Paragraph on “What are fungi?” complete paragraph for Class 9, Class 10, Class 11 and Class 12
What are fungi?
Fungi are plants, but they do not have the pigment called chlorophyll which makes the leaves, and often the stems, of other plants look green. Instead, fungi usually appear brown, red, gold or violet, like many of those shown here Green plants use chlorophyll to trap the energy which comes from sunlight, and then use this energy to combine water from the soil and a gas in the air called carbon dioxide, to manufacture food for themselves. Because fungi do not have chlorophyll , they must obtain their food as animals do, in other words, readymade. To do this, most fungi live on dead or decaying plant and animal remains and use these remains as food. Fungi which do this are called saprophytes. Other fungi feed on living plants and animals, and they are called parasites, some fungi can live on either dead or living tissue.

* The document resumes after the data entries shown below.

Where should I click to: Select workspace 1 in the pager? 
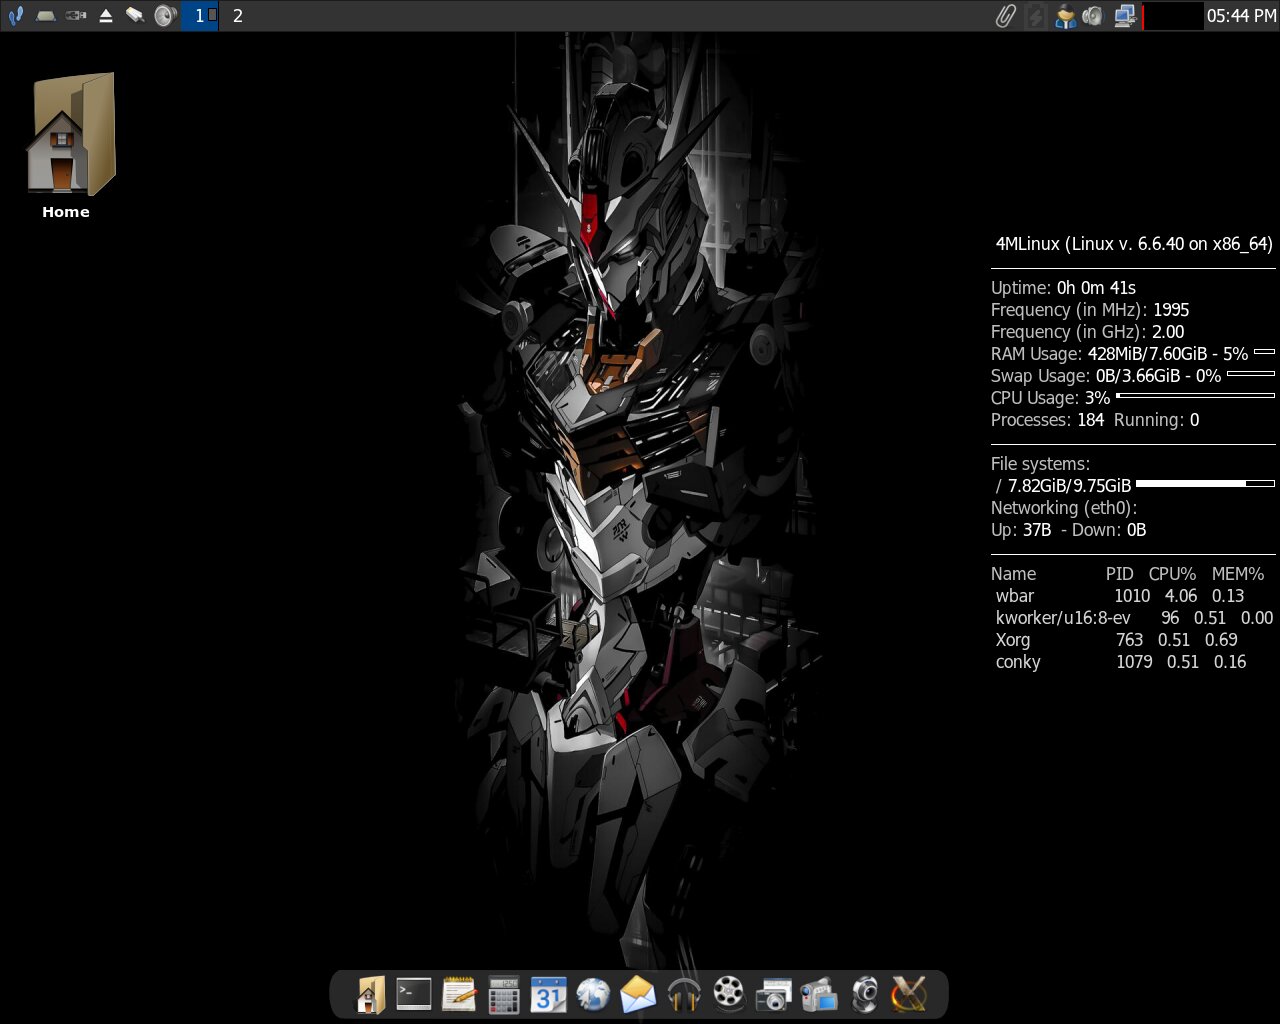click(200, 16)
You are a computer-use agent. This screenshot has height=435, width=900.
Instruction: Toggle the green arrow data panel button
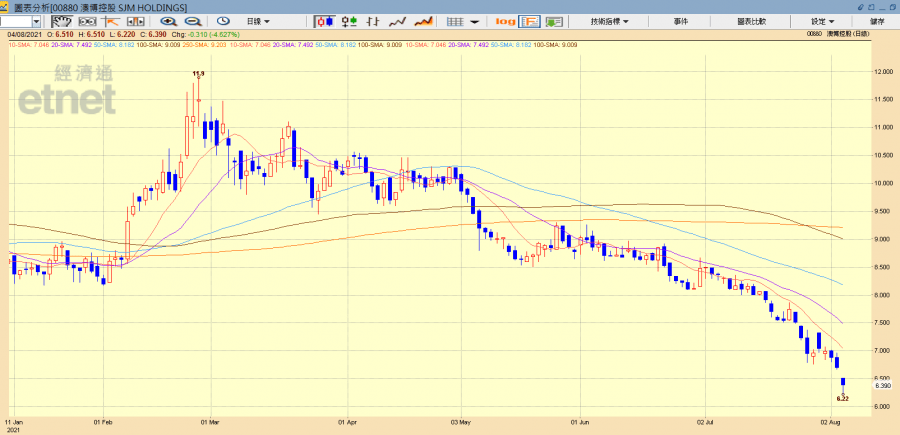pos(555,21)
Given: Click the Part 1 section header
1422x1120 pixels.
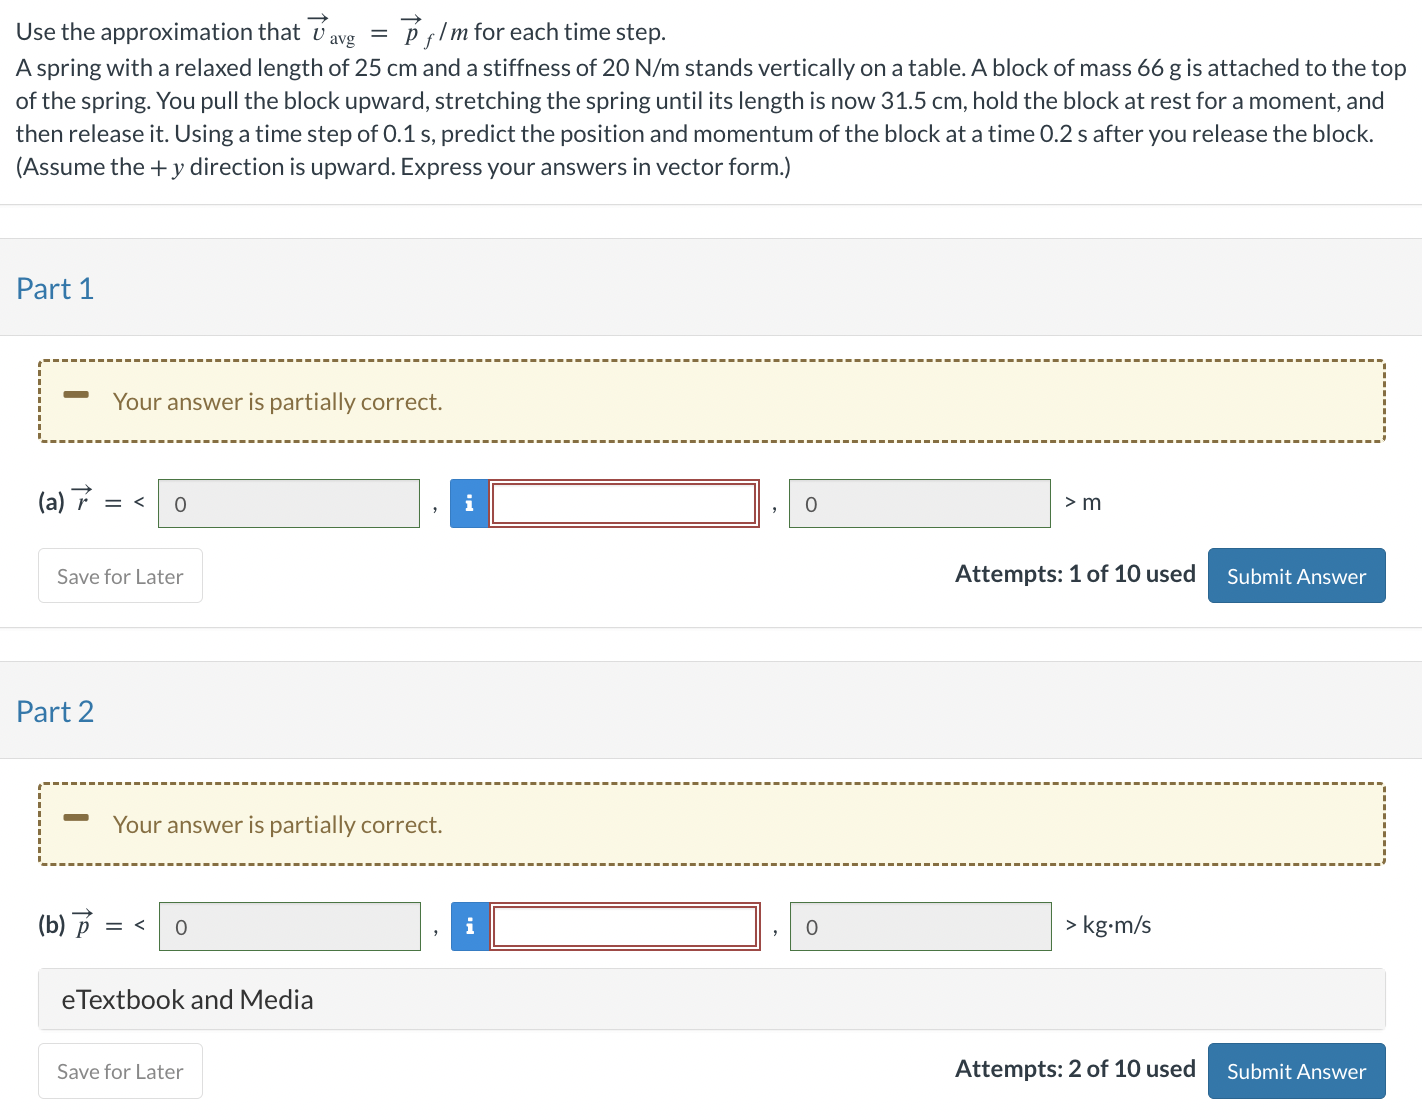Looking at the screenshot, I should click(x=54, y=288).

There are many different kinds of fungi the world over; the ‘mould’ that we often see on old bread is really a fungus. Athlete’s foot which some people suffer from is caused by a fungus, and of course the familiar mushrooms and toadstools that we often see in woods and fields are part of a fungus, the part called a fruiting body. Mushroomed and toadstools usually appear in late summer and early autumn. For most of the year the fungus exists underground, or hidden among dead tree trunks, as a mass of thin, thread like tubes called mycelium. As the weather becomes damper, some of the threads of the mycelium join together and sprout upwards, forming the fruiting body.